* WORK TO BE COMPLETED: Pictures aside, repeat all the entries below exactly as they appear.

━━ RECORDS TO PROCESS

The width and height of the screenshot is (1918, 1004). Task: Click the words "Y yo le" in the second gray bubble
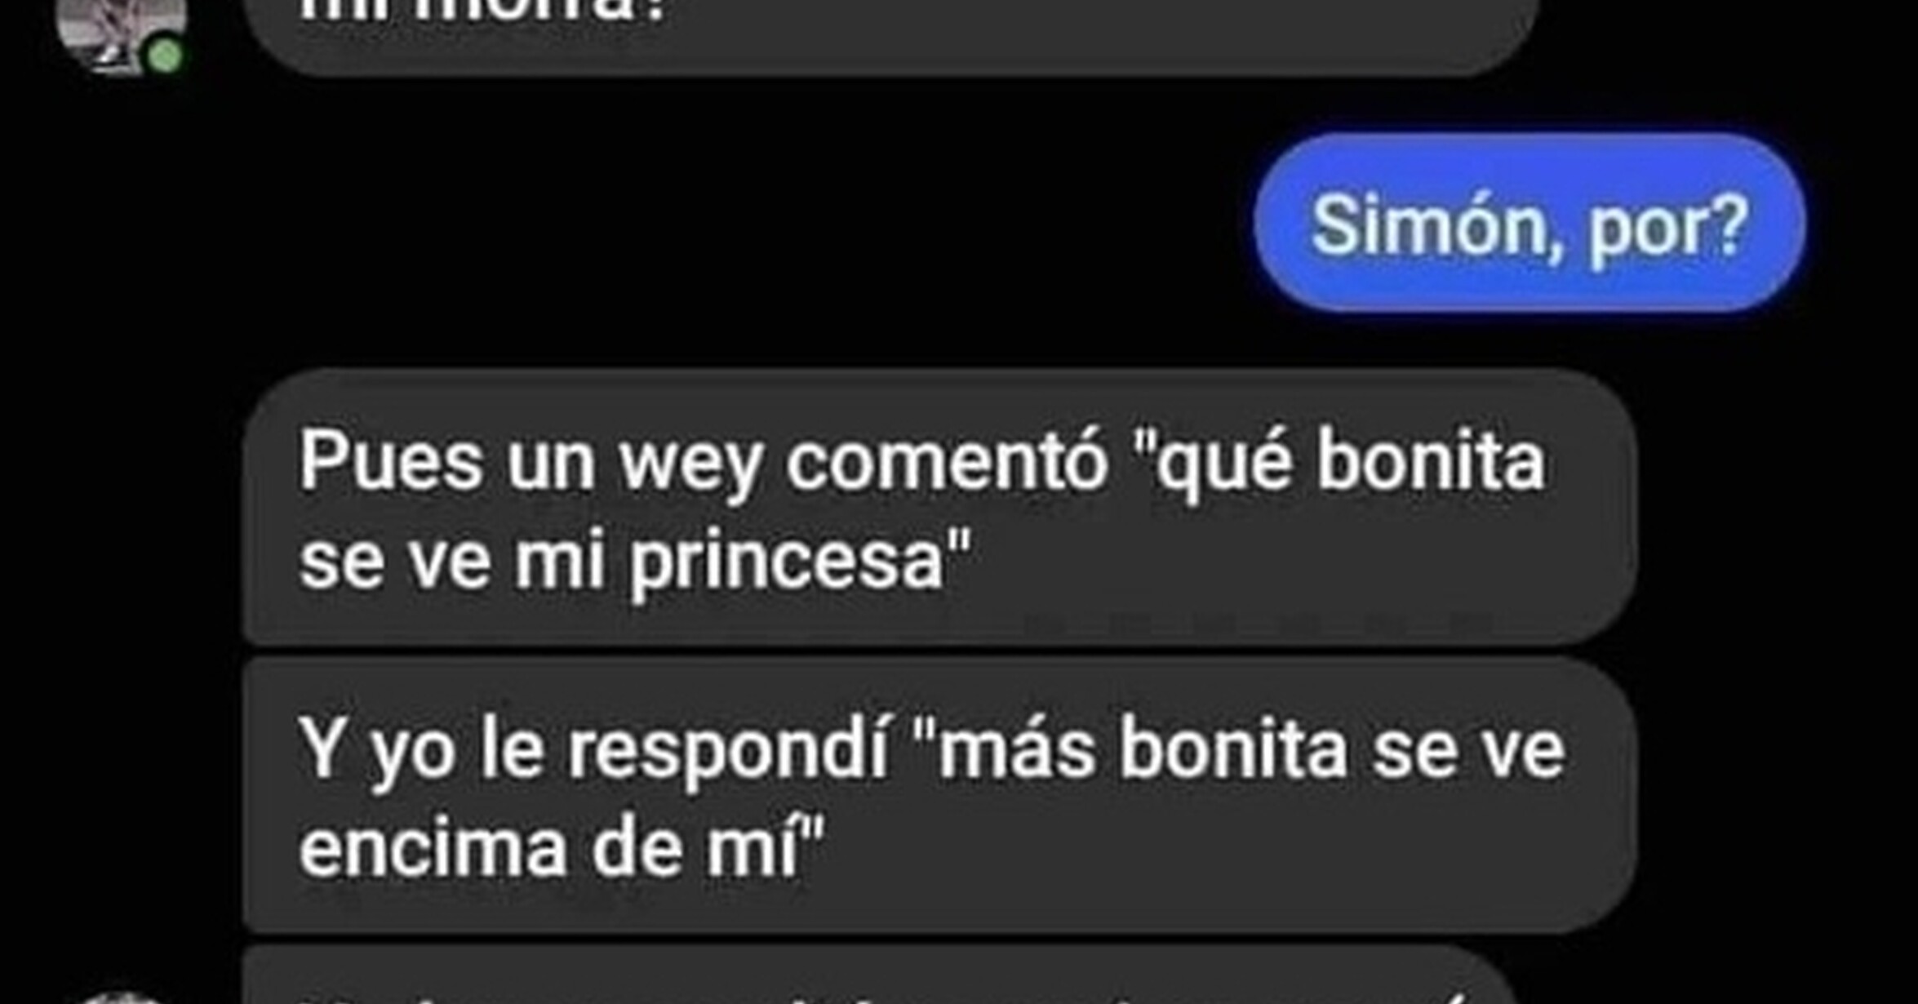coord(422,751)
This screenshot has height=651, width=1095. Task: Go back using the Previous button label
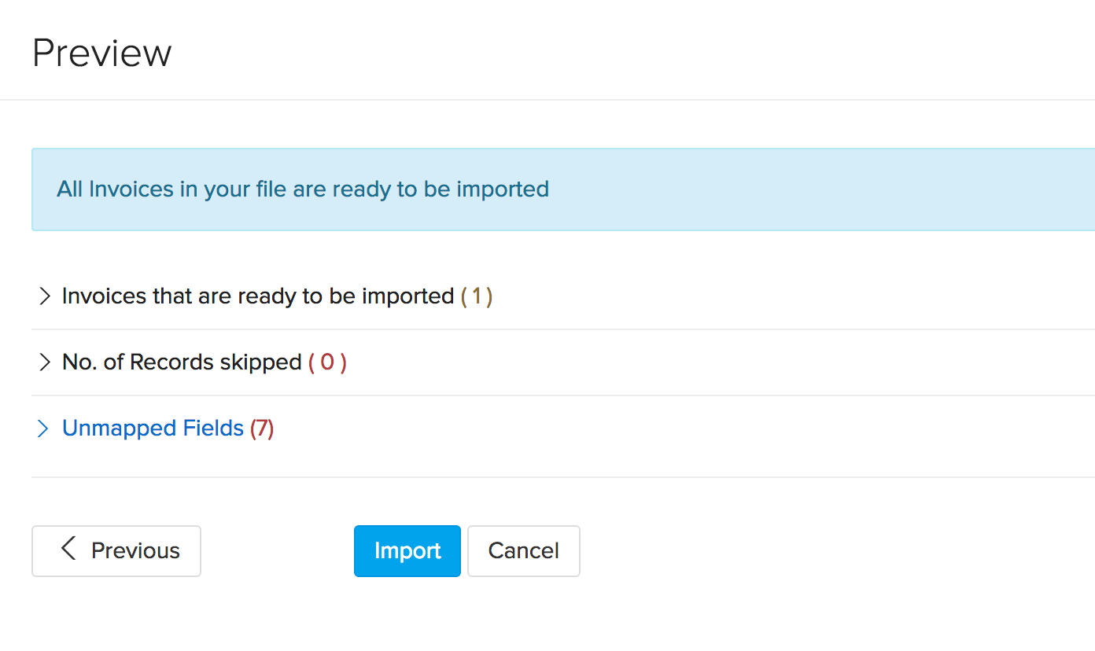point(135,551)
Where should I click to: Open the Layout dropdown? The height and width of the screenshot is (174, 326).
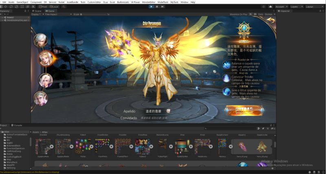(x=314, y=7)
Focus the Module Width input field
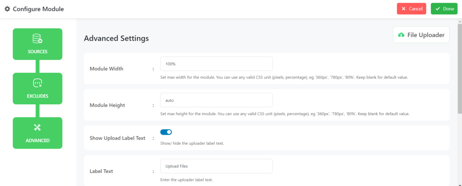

━━━━

* EXPECTED ANSWER:
The width and height of the screenshot is (1918, 1004). Task: Click the words "Y yo le" in the second gray bubble
coord(422,751)
This screenshot has height=651, width=1095. Task: Go back using the Previous button label
point(135,551)
Where should I click to: Open the Layout dropdown? The height and width of the screenshot is (174, 326).
(x=314, y=7)
Focus the Module Width input field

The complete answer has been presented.